• _Task requirements_
Recast the material below as a Markdown table with the columns Row and Line, beginning at the line that contains "You are a GUI" and stopping after the line that contains "Action: 81,265". Skip any blank lines, and leave the pictures out.

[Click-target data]
────────

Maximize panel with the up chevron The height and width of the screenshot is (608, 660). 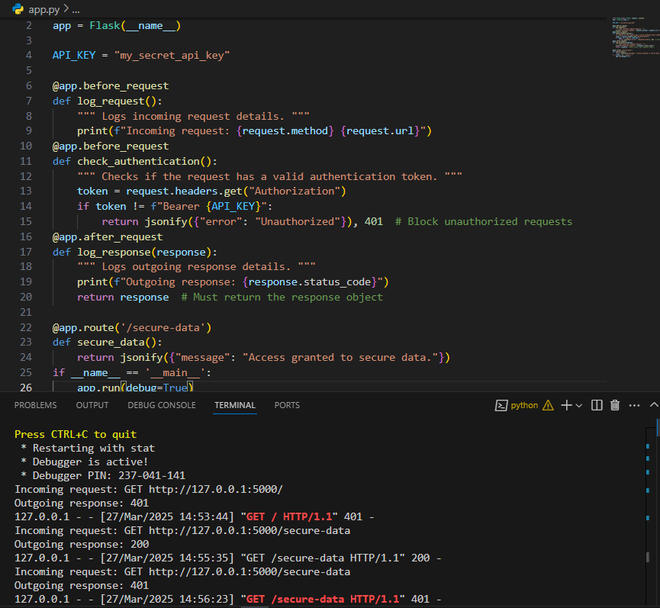click(652, 405)
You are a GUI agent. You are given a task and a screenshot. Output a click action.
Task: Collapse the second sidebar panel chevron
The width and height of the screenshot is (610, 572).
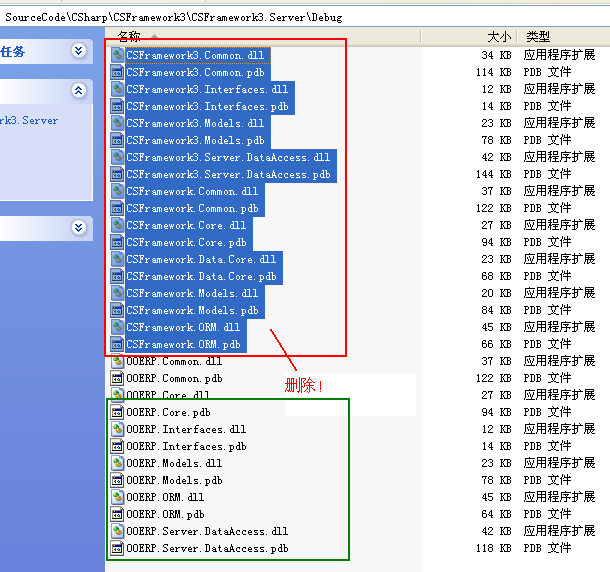79,90
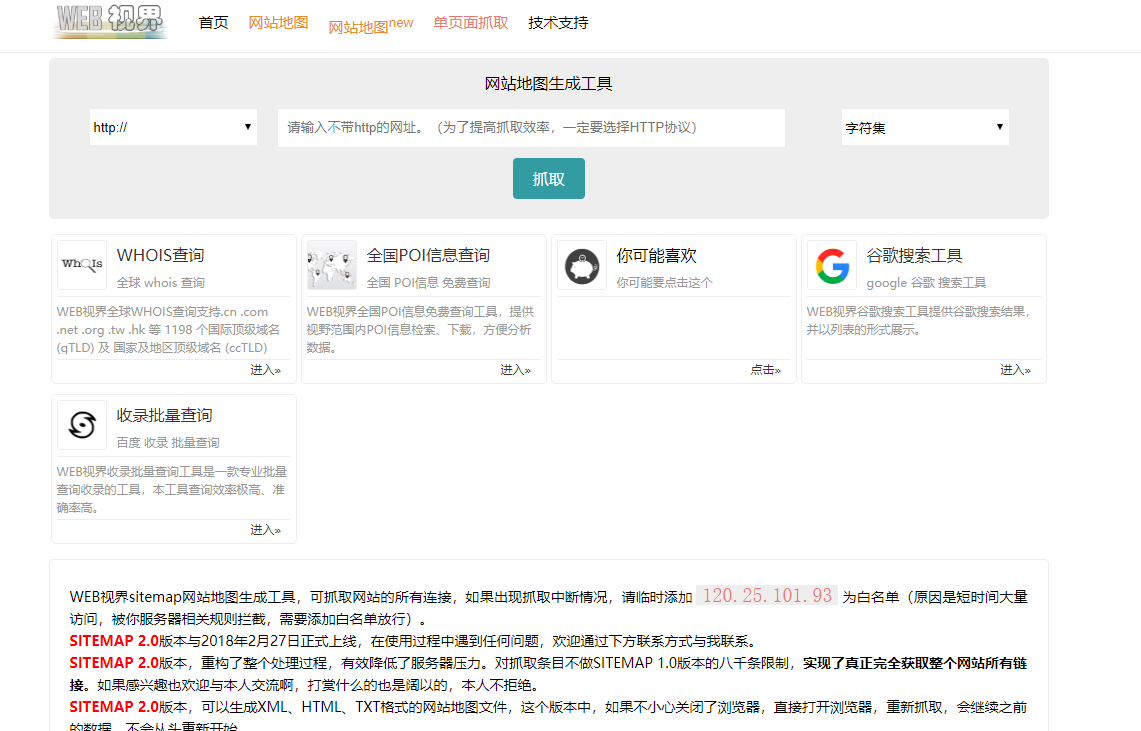Screen dimensions: 1141x731
Task: Click the WHOIS查询 logo icon
Action: 81,265
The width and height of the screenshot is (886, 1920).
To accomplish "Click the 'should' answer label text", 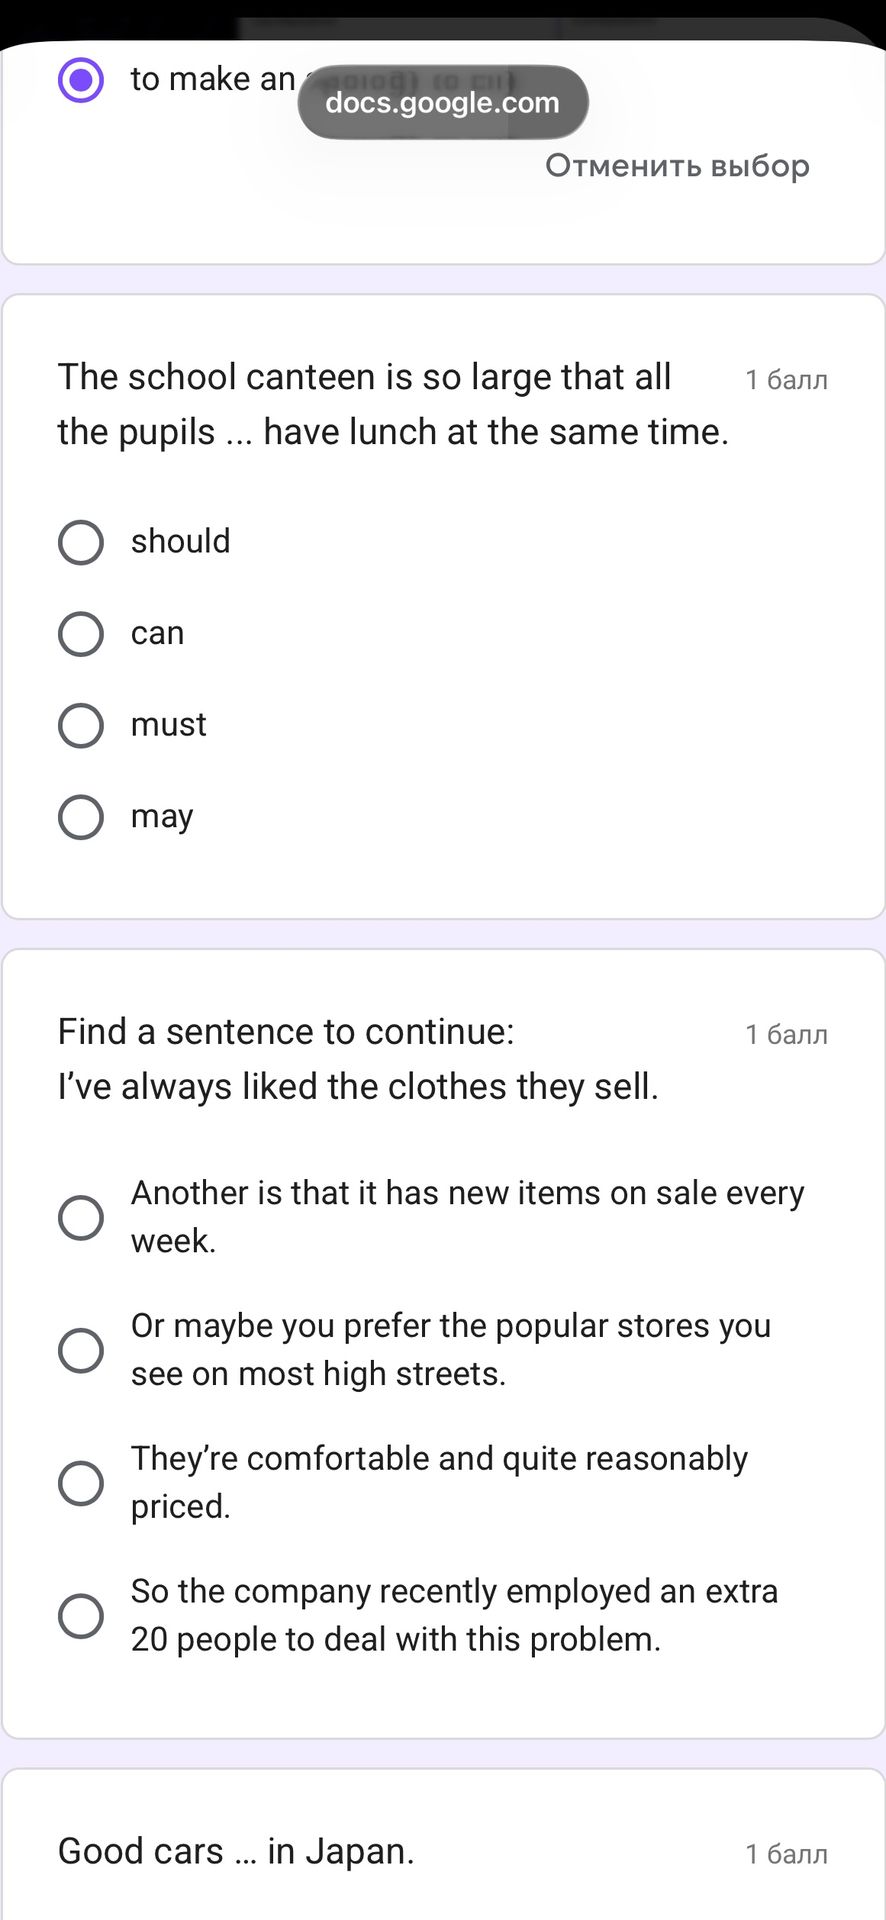I will click(181, 541).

────────

• _Output below_
| Row | Line |
|---|---|
| 1 | You are a GUI agent. You are given a task and a screenshot. Output a click action. |
| 2 | Task: Collapse the second sidebar panel chevron |
| 3 | The width and height of the screenshot is (610, 572). |
| 4 | 79,90 |
| 5 | Screen dimensions: 1141x731 |
| 6 | Task: Click the WHOIS查询 logo icon |
| 7 | Action: 81,265 |